COSTELLO: Another hit by cyberhackers, the popular crowd-funding site "Kick Starter" is urging users to change their passwords after a compromise of their information including mailing addresses and phone numbers. Kick Starter have been used for starter projects. It is unclear how many accounts were compromised. Let's bring in the host of "Tech Bytes," Brett Larson. He is in New York. Good morning, Bret.

BRETT LARSON, HOST, "TECH BYTES": Good morning, Carol. Good to be here. I wish I was here for better reasons.

COSTELLO: I know, yet another hack attack.

LARSON: Yes, these are becoming increasingly popular. We saw it with Target. We saw it with Neiman Marcus and now "Kickstarter." This is a social crowd funding site, not necessarily a retailer. We don't know if they were going after credit card information. Kickstarter has stepped forward to say, not only that they had been hacked, as you mentioned, but that no one's credit card information had been compromised.

I did read that there were two actual unauthorized uses of credit cards related to Kickstarter users. Not sure if it is in connection with this hack but it is there.

COSTELLO: It is just interesting. Unlike Target and Neiman Marcus, Kickstarter was born on the internet. You would think they would be better able to protect consumers.

LARSON: Exactly. They have always been an online company and not a brick-and-mortar turned-on line. Hackers will try anything and everything to get at people's information. They often look for these back doors that are left open in software. It could be some very random stuff that they either weren't aware it was open or they just, it was left open for a different reason and they didn't realize that it would compromise people's information and leave them open to hacking.

COSTELLO: So this makes me think of Twitter and Facebook. What protections they have in place?

LARSON: Hopefully, very good protections. Facebook in the last couple of weeks in light of the Olympics, there was a lot of hacktivism. Facebook said there were some hack attempts but they weren't successful. They were able to withstand them. Twitter, we haven't seen it yet. So far, everything has been OK. As you just saw there, passwords, passwords, passwords. You shouldn't use the same password for everything. All it takes is a hacker to get one password to access pretty much everything. If it is the same, it will make it easy to get your information.

COSTELLO: All right, good advice, as usual. Brett Larson, thanks so much for joining us.

LARSON: Thanks, Carol.

COSTELLO: Still to come in the NEWSROOM, a brutally cold winter. The cost of propane sky rockets as people nationwide try to stay warm. Up next, what a group of lawmakers is urging the White House to do about it.

(COMMERCIAL BREAK)

COSTELLO: A group of Vermont lawmakers wants the White House to step in and curb the export of propane to bring down skyrocketing prices. Nationwide, prices are up about 60 percent from a year ago. Senator Bernie Sanders is an independent and one of the lawmakers calling for urgent and decisive action. Welcome, sir.
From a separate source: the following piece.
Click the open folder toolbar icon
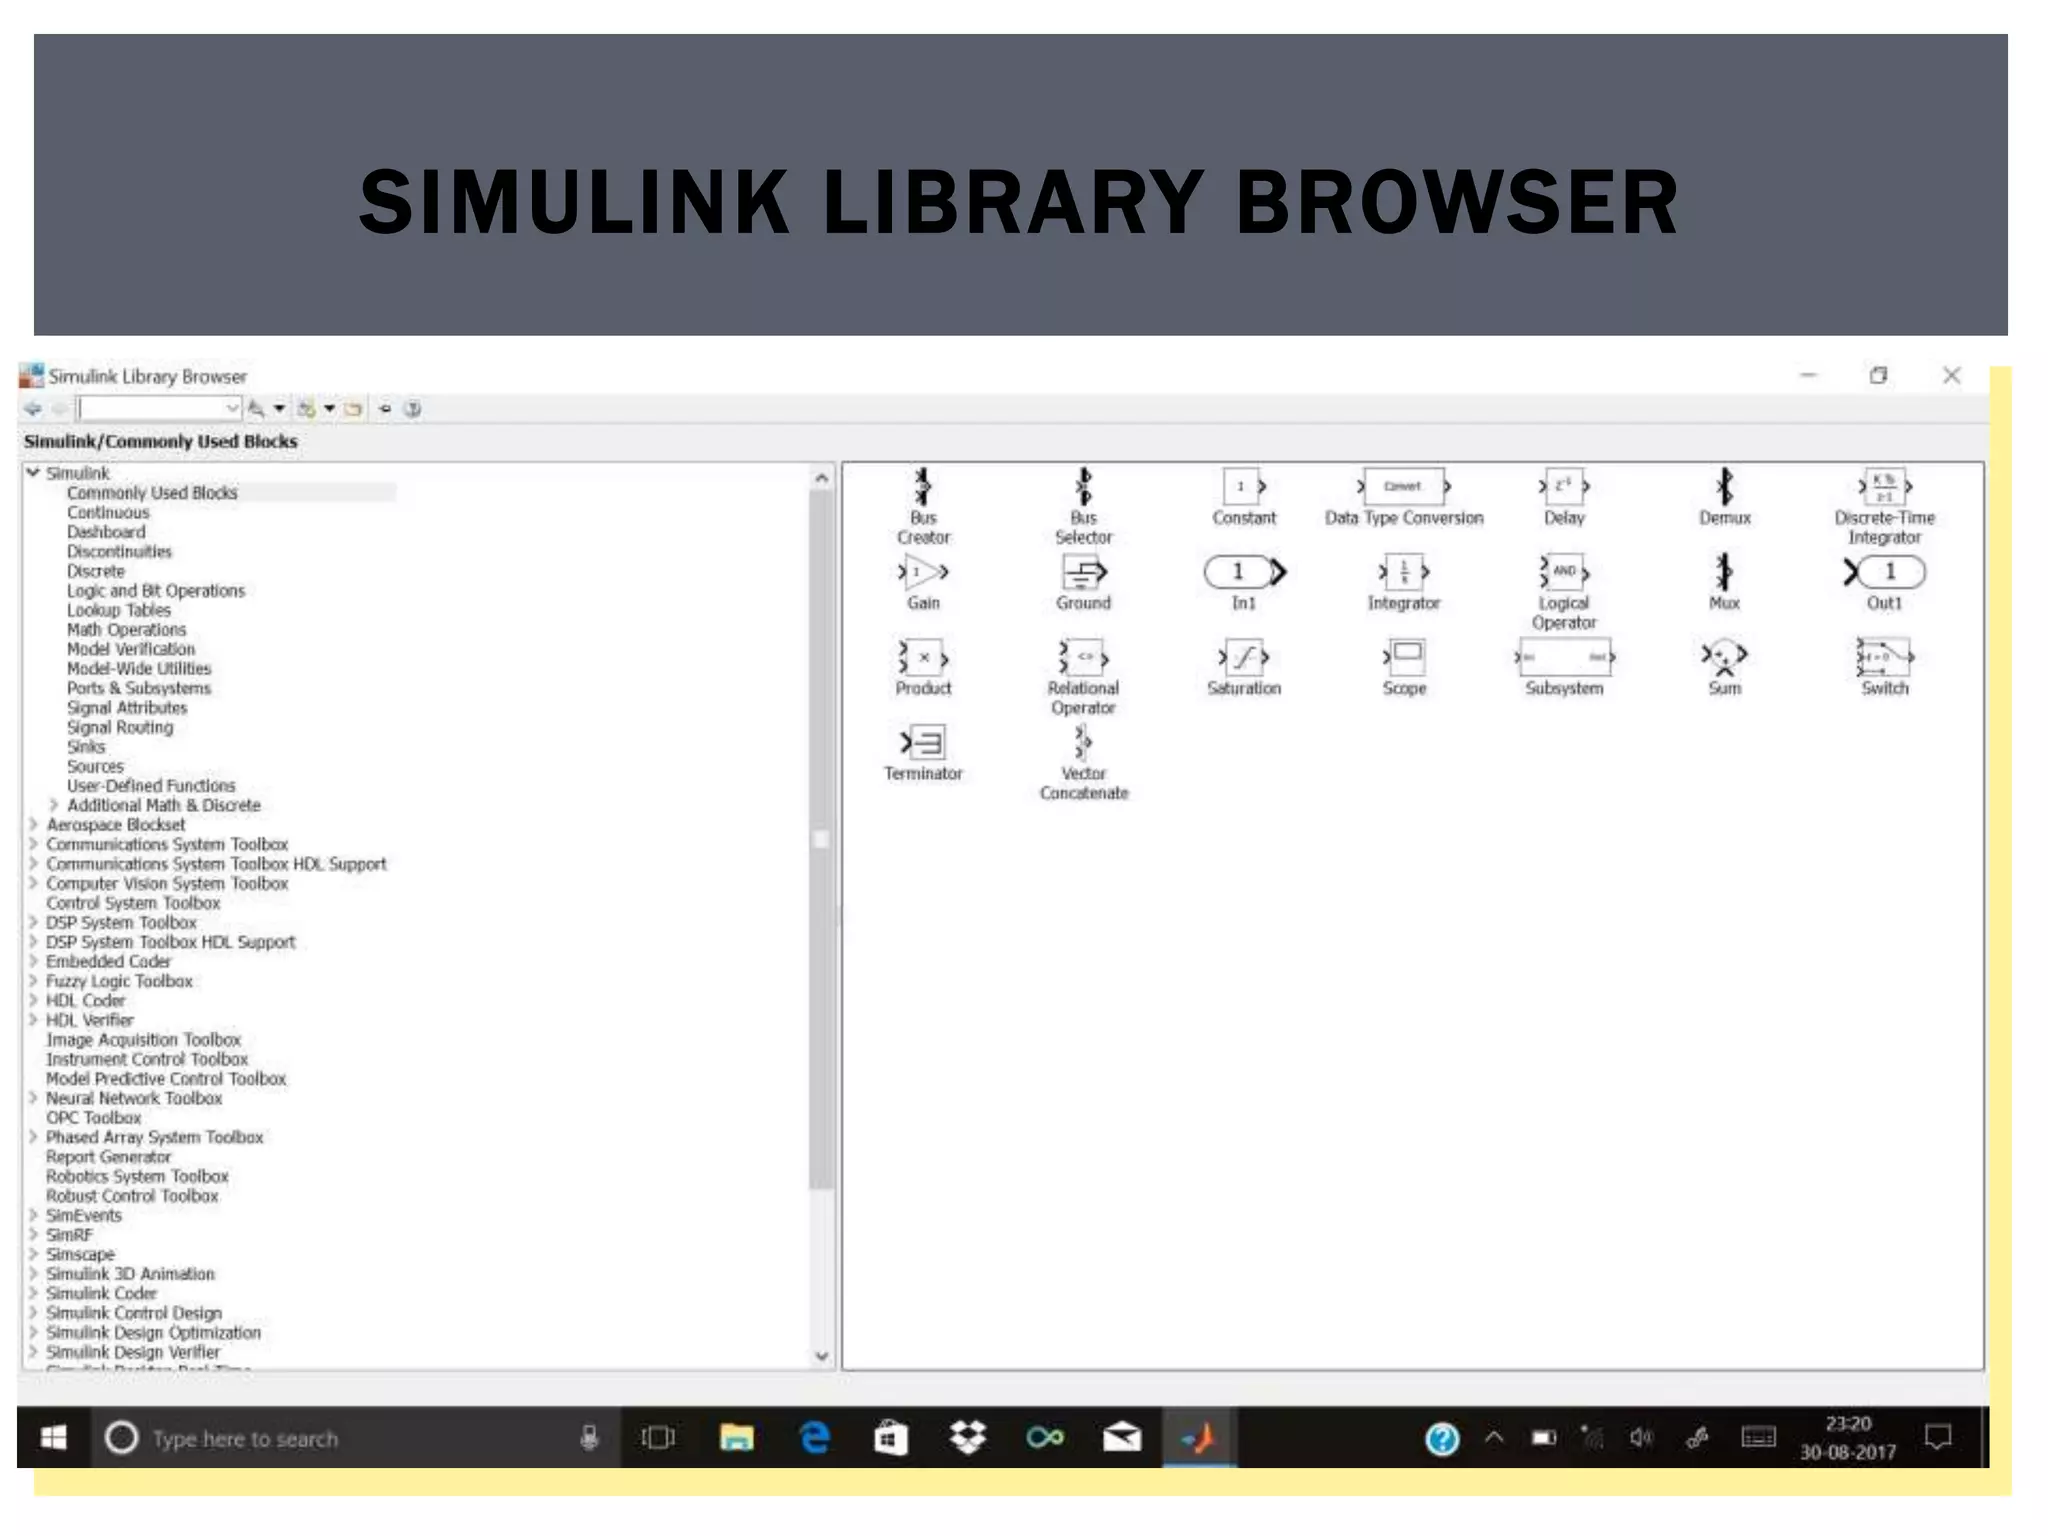The width and height of the screenshot is (2048, 1536). pyautogui.click(x=353, y=409)
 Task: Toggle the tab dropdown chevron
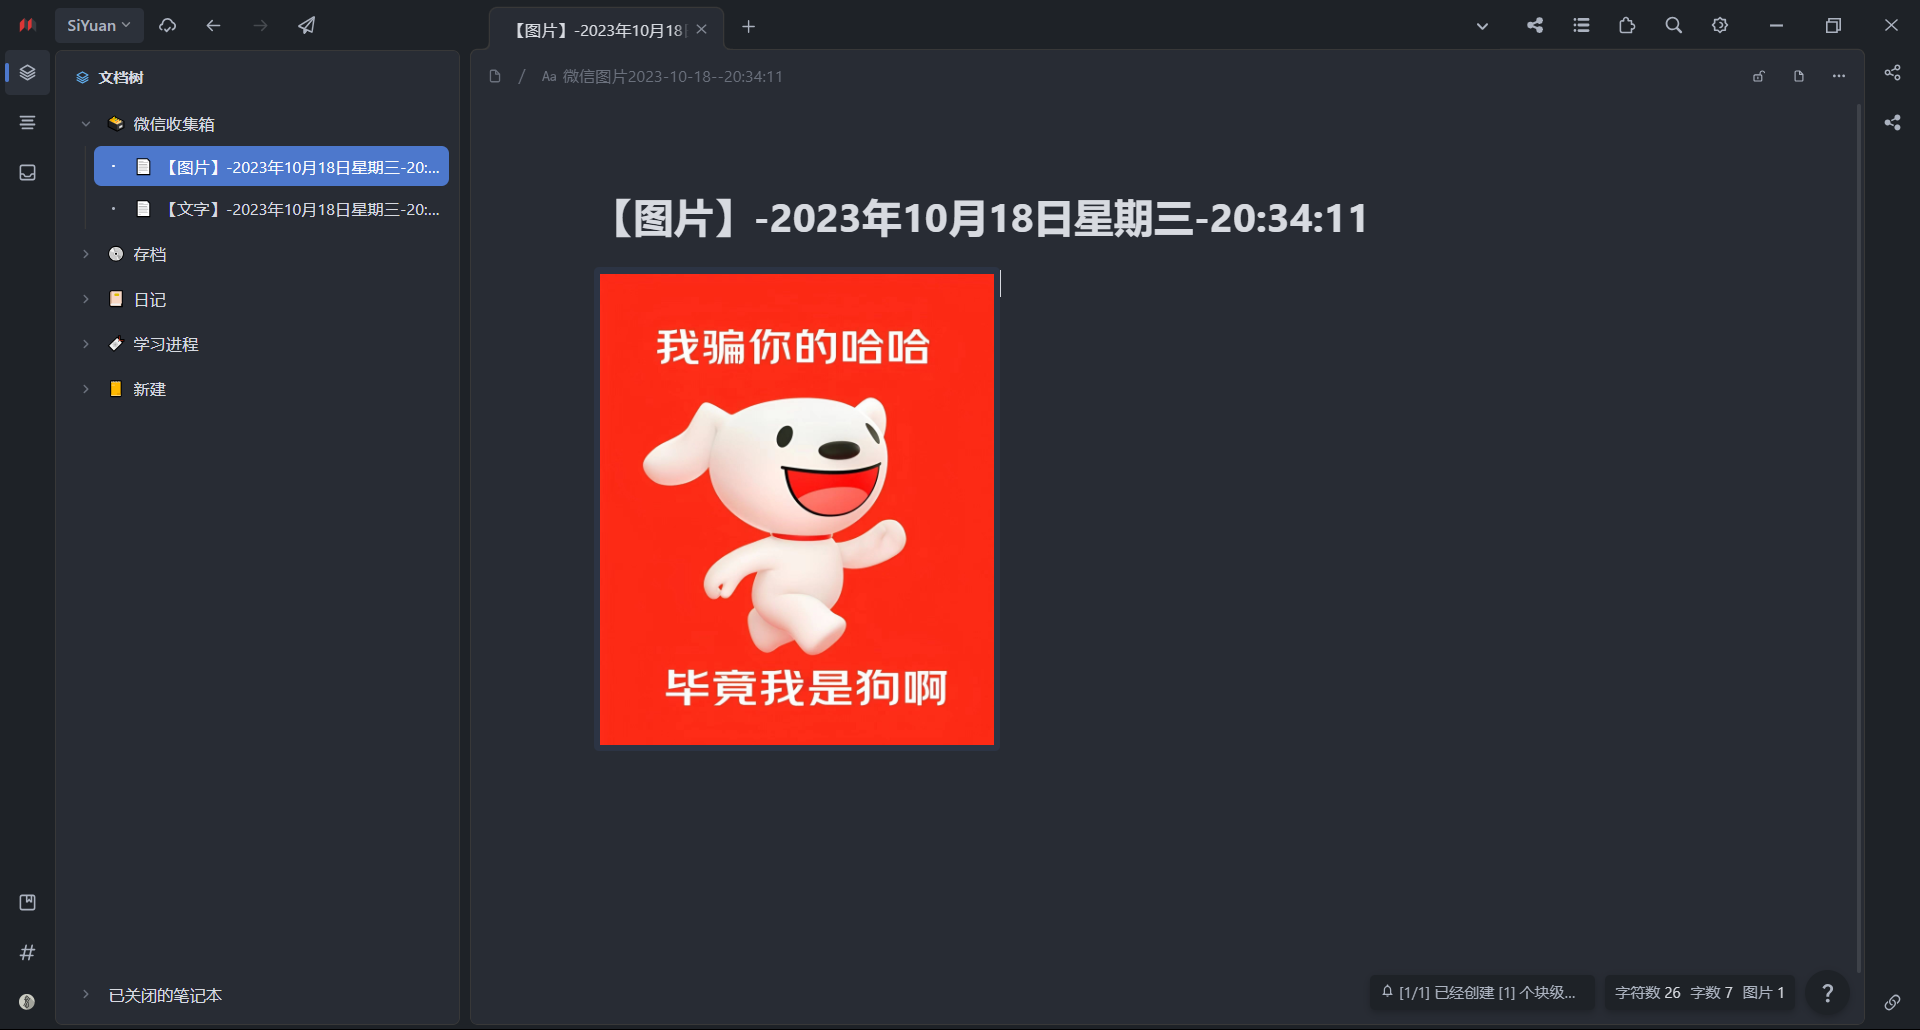click(1482, 26)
SENATOR BERNIE SANDERS (I), VERMONT: Thank you very much.

COSTELLO: What are your constituents telling you about the cost of propane?

SANDERS: They are angry and frightened. Costs are skyrocketing. It is a cold winter and people need more fuel. In my state at least, many of the people who use propane are low income people. Twenty five percent of the people who get fuel assistance from the federal government use propane.